INSTALLATION
The package distributed consists of:
main source file gmx.f
auxiliary routines in
fortran and C algama.f dgauss4.f pnorm.f dgamma.f xflush.f sd.c
makefile Makefile_gmx
example data files enz.dat galx.dat lnacid.dat (used in Richardson and Green)
AACRresiduals.dat (used in Broët et al)
this file readme.txt
All files are text files, so can be run under Unix or Windows (subject to correct format for line endings).
---------------------------------------------
RUNNING
Gmix is a Fortran program for Unix-like systems, implementing
the methodology for univariate normal mixture
analysis described in Richardson and Green
(J. R. Statist. Soc. B, 1997, 59, 731-792; see also the
correction in J. R. Statist. Soc. B, 1998, 60, 661).
These notes assume familiarity with this paper.
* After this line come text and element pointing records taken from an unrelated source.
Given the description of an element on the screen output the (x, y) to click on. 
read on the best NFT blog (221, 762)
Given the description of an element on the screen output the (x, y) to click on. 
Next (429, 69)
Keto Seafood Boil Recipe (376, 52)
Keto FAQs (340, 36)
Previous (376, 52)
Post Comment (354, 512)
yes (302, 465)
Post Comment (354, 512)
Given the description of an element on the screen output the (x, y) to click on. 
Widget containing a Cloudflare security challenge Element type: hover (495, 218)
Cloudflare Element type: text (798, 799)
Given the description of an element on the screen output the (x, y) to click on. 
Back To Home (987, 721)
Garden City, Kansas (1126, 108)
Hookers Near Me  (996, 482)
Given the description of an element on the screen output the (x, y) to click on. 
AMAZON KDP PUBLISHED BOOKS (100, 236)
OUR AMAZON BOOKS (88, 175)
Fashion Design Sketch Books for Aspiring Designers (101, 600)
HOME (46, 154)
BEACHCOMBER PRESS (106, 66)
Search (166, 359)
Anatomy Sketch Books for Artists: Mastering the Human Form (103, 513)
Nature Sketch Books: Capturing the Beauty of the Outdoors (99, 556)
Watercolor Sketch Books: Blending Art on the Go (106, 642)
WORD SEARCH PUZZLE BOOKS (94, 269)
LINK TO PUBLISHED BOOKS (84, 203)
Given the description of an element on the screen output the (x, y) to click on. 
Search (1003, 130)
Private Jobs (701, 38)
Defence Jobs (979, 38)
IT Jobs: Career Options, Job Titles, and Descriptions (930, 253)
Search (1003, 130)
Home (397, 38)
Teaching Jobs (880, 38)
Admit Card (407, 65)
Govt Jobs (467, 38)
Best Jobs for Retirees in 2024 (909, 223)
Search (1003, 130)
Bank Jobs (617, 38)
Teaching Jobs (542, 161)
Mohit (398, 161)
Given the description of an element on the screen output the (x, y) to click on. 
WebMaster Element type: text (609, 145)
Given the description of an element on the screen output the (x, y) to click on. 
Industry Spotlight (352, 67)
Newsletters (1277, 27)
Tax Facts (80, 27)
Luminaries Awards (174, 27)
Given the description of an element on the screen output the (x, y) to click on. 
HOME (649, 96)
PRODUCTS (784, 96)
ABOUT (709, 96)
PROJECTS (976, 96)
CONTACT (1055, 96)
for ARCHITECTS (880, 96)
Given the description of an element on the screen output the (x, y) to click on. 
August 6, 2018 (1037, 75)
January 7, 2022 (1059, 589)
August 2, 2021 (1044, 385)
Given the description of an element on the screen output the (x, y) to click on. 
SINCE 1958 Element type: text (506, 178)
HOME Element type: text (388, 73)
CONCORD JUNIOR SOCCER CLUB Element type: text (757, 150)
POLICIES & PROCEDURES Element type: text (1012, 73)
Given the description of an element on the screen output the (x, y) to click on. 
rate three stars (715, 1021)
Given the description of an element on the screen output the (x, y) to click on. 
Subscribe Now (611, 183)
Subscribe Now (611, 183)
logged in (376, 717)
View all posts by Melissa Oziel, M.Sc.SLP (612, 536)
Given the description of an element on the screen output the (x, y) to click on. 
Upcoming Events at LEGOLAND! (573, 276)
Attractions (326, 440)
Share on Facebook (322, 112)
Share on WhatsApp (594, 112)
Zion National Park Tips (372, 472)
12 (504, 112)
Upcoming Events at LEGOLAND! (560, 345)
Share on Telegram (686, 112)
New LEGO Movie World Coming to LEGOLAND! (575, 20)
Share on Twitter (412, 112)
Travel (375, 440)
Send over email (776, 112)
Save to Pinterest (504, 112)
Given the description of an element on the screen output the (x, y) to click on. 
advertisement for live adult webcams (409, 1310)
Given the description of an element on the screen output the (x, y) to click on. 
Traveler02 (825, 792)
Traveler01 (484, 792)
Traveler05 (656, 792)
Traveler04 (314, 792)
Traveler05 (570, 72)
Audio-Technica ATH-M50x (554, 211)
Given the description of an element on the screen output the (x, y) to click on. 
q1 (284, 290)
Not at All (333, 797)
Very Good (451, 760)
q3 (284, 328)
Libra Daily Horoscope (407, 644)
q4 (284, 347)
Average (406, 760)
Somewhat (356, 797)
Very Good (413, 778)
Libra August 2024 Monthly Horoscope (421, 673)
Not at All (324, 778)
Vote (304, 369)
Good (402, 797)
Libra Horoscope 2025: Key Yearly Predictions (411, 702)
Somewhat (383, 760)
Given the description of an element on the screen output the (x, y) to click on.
The model described in the above papers has been extended
so that one component has fixed mean and possible fixed
variance. Instead of one parameter k for the number of components,
there are now two parameters kleft and kright for the numbers of
components to the left and right respectively of the fixed mean
component. Either of these parameters can be zero.
The program reads a single main data file, and produces
multiple output text files summarising the posterior
distribution of the model, for subsequent analysis
and display (R or Splus are good choices for these
tasks). (Only very limited summary information
is computed by this program itself.)
The run of the program is controlled by options, switches
and parameter settings that have sensible default values,
and can be set by command line arguments in Unix shell
style.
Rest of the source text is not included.